──────── GIVEN TEXT ────────

In an open letter to shareholders on Wednesday, activist investor Ancora Advisors announced that it has nominated four candidates for election to the board of asset-light trucking and logistics company Forward Air FWRD.
After unsuccessful discussions between the board and the investor group, which also includes Forward's founder Scott Niswonger and former CFO Andy Clarke, it appears a proxy battle is now in the works.
The letter asserts Forward has the potential to be a "best-in-class asset-light transportation company" as it operates one of the largest linehaul networks in North America. However, it "has been hampered by a board that has provided poor operational oversight, pursued an ineffective capital allocation strategy focused on acquisitions of margin- and return-dilutive service offerings and failed to optimize the company's balance sheet."
A December SEC filing revealed that the activist group led by Ancora had acquired a 5.3% — $89.5 million — stake in the company with plans to make changes to the company's capital allocation strategy and divest noncore assets as well as make changes to the management team and board.

────────

- **PARTS OF THE EXERCISE**
• A. According to the Forward Air article, what stake did the Ancora-led group acquire in the company?
• B. Pick up the article on Ancora and Forward Air after its last sentence and keep writing it.
The lines after this point are separate from the Forward Air article.

──────── DATA PROVIDED ────────

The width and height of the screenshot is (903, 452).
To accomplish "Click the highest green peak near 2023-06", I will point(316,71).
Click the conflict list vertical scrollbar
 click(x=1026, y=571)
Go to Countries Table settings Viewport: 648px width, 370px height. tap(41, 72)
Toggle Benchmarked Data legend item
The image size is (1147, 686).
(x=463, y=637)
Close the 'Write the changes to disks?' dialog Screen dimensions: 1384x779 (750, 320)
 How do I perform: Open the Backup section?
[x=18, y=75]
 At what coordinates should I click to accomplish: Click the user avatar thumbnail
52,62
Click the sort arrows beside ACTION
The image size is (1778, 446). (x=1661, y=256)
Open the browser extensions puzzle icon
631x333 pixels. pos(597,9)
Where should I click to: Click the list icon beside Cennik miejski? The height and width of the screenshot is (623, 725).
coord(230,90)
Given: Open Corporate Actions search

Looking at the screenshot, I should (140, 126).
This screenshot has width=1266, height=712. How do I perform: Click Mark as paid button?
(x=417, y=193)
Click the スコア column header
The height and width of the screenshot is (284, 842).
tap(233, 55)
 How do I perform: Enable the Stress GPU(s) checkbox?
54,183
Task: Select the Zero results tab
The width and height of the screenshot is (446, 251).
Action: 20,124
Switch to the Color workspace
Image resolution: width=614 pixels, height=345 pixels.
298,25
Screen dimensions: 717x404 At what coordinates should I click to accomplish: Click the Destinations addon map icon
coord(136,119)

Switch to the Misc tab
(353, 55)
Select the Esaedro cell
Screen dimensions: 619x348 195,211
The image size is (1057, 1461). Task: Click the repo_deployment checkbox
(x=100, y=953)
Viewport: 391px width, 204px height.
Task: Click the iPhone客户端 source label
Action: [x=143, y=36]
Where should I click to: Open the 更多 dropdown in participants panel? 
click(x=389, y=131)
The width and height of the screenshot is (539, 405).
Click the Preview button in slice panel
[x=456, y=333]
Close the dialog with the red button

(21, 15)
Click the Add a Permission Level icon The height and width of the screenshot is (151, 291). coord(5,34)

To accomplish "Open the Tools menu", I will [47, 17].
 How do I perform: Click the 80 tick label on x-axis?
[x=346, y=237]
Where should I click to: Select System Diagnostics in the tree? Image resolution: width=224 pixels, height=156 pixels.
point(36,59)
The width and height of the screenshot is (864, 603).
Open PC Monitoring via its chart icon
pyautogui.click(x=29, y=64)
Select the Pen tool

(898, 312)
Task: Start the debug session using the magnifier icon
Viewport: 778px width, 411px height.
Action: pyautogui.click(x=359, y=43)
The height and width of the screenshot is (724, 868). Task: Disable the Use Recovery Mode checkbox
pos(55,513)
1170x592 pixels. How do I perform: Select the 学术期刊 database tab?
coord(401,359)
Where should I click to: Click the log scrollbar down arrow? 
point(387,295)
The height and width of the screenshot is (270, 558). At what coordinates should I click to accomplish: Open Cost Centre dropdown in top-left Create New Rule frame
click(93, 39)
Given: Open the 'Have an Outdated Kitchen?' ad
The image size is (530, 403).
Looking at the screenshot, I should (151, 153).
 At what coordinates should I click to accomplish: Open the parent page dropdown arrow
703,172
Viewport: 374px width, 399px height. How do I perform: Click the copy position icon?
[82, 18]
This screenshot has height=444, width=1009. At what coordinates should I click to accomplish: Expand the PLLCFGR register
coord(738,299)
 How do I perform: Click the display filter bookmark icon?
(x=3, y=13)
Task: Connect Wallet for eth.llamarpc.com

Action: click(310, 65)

────────

- **RESULTS BY TASK**
• A. A 5.3% stake, worth $89.5 million.

• B.
The group now has a 6.3% stake in the $2.2 billion Greeneville, Tennessee-based company.
The nominees are Niswonger, Clarke, James Chadwick, a managing director at Ancora with an activist background, and Dawn Garibaldi, who runs an independent consulting firm and has experience in supply chain design. If elected, the group will occupy four of the 10 seats on the company's board.
Board and investors can't agree on terms
Clarke told FreightWaves Wednesday that the board offered two seats to the investor group. He noted that he and Niswonger were former board members at Forward and that the group wanted a greater influence in the direction of the company.
Clarke said Forward wasn't interested in separating the chairman and CEO roles, which he described as "good corporate governance." Forward was also unwilling to agree to forming a capital allocation committee, according to Clarke. Clarke said as discussions failed to meet the group's objectives, they decided to move forward with the nominations before a filing deadline.
"Over the past several months, Ancora has attempted to reach an amicable resolution with the company regarding its concerns identified above; however, the incumbent board and management team have refused to enact the changes that we believe are necessary to drive shareholder value, leaving us little choice but to nominate a competing slate of director candidates," the report read.
Clarke said the investor group has talked with other Forward investors, current and prospective, about the company's performance and many of them have echoed the same sentiment. "We do feel very confident in our approach," Clarke added.
The results of the vote will be announced at the annual meeting in May.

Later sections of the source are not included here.